La gente suele pensar en el suelo pélvico después del parto o durante la menopausia, pero vale la pena cuidarlo a cualquier edad. Si quieres leer más sobre los síntomas cotidianos que llevan a las personas a buscar ayuda, nuestra guía sobre suelo pélvico y pérdidas leves en la menopausia es un buen complemento.
Primero, encuentra los músculos correctos
El truco es sentir el levantamiento en lugar de apretar todo a la vez. Prueba esto cuando estés sentado o acostado cómodamente:
- Imagina que estás deteniendo suavemente que salga gas, luego añade la sensación de detener el flujo de orina.
- Deberías sentir un "levantamiento y apretón" hacia adentro y hacia arriba, no un empuje hacia abajo ni un apretón de los glúteos.
- Sigue respirando normalmente todo el tiempo. Contener la respiración es una señal común de que estás esforzándote demasiado.
- Evita practicar deteniendo la orina a mitad de camino como rutina. Está bien hacerlo una vez para comprobar, pero no como hábito diario.
Una rutina sencilla para principiantes
Una vez que puedas sentir el levantamiento, una rutina equilibrada tiene dos partes: mantenimientos largos y lentos para la resistencia y levantamientos cortos y rápidos para los músculos que reaccionan rápido, como cuando toses o estornudas.
- Mantenimientos lentos: levanta, mantén durante 3 a 5 segundos, luego relaja completamente por el mismo tiempo. Avanza hasta 10 mantenimientos.
- Levantamientos rápidos: un levantamiento rápido y liberación inmediata, repetido hasta 10 veces.
- Apunta a un par de sesiones cortas al día. Poco y frecuente es mejor que un esfuerzo heroico.
La fase de relajación es tan importante como el apretón. Un suelo pélvico que nunca se relaja puede sentirse tan incómodo como uno débil.
Comodidad y constancia
Los ejercicios son más fáciles de mantener cuando el resto de tu rutina íntima es cómoda. Si la piel externa se siente seca o sensible, un bálsamo suave como nuestro Bálsamo para Vulva y Cuerpo puede ayudar a la comodidad diaria, y puedes explorar toda la gama de bienestar sexual para otras opciones de apoyo.
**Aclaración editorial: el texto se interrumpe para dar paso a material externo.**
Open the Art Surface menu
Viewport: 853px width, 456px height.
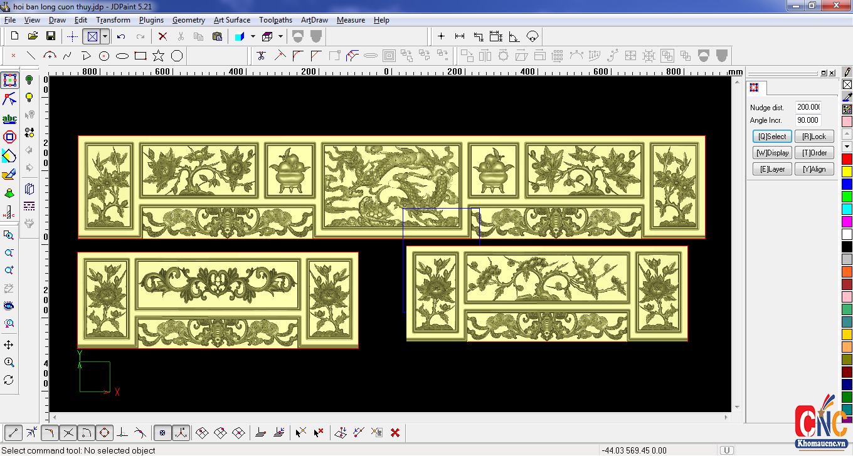click(231, 20)
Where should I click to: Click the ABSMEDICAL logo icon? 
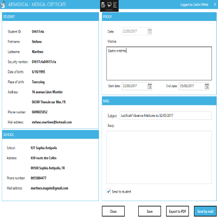coord(3,4)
Si la sequedad es tu principal preocupación, nuestra guía tranquila sobre sequedad vaginal en la menopausia ofrece más detalles.
Dale tiempo. Los músculos cambian lentamente, y la mayoría de las personas notan una diferencia en semanas más que en días. Si los síntomas persisten o te molestan, un médico general o un fisioterapeuta especialista en salud pélvica pueden diseñar un plan personalizado para ti.
Preguntas comunes
¿Cuánto tiempo hasta notar una diferencia?
Muchas personas sienten más conciencia de los músculos en un par de semanas, con resultados más estables tras dos o tres meses de práctica regular. La constancia importa más que la intensidad.
¿Puedo hacer estos ejercicios durante el embarazo?
El trabajo suave del suelo pélvico suele recomendarse durante el embarazo, pero es sensato consultar primero con tu matrona o médico para que el consejo se adapte a tu situación.
¿Qué pasa si apretar se siente incómodo o no puedo relajarme después?
Vale la pena mencionarlo. Un fisioterapeuta especializado en salud pélvica puede comprobar si los músculos están sobreactivos en lugar de débiles, lo que requiere un enfoque diferente.